** START OF Passage **
Class used to schedule day/hour of an exoplanet transit

During initialization this object will generate two images which can be interacted with.

Right Image:

Displays an exoplanet eclipsing transits across a specific timeframe, where the x-axis shows the day of occurrence while the y-axis corresponds to the hour of the event.

Each transit is shown as a white dot which can be clicked to display a plot image specific to that transit located to the left.

Yellow lines are used to delimit months, the background color is used to plot the expected airmass on that date and the grey bands shown above and below represent the sun and twilight set and rise.

Left Image:

Elevation vs time graph, showing the elevation of the transit in blue vs the moon distance in yellow.

On each click, the object will print the datetime of the transit in standard format and JD format.

Setters are used to change the parameters of the current Obsrv instance while the interactive plot is active. Closing the plot and setting data afterwards will cause unexpected behaviour.
** END OF Passage **
** START OF Record excerpts **
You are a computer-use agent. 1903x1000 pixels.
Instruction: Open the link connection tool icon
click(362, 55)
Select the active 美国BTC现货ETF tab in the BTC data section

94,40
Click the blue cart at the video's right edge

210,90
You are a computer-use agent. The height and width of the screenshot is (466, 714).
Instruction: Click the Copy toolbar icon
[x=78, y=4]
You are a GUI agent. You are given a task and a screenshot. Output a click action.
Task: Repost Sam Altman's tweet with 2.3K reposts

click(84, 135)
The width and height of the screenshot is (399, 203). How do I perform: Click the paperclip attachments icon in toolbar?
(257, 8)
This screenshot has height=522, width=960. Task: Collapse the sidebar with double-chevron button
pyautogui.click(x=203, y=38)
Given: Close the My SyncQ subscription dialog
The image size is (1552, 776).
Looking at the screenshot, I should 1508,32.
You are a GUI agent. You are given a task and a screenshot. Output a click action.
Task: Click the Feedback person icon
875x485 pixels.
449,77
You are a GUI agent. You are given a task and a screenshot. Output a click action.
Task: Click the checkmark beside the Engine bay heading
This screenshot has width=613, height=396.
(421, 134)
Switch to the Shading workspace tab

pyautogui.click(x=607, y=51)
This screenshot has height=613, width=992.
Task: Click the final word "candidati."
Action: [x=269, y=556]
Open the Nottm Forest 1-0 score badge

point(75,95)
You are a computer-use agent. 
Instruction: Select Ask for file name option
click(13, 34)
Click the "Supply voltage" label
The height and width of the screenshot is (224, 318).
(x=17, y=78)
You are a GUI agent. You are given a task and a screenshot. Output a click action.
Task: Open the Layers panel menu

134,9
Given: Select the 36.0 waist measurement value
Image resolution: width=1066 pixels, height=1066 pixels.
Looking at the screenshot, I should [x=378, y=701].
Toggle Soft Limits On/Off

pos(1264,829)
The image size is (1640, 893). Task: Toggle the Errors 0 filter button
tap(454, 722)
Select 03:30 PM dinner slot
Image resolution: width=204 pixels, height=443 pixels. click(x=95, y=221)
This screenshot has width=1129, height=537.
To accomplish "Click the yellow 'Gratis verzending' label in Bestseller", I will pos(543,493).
** END OF Record excerpts **
What is expected
In the passage on scheduling exoplanet transits, what do the yellow lines in the right image delimit?

Written solution
Months.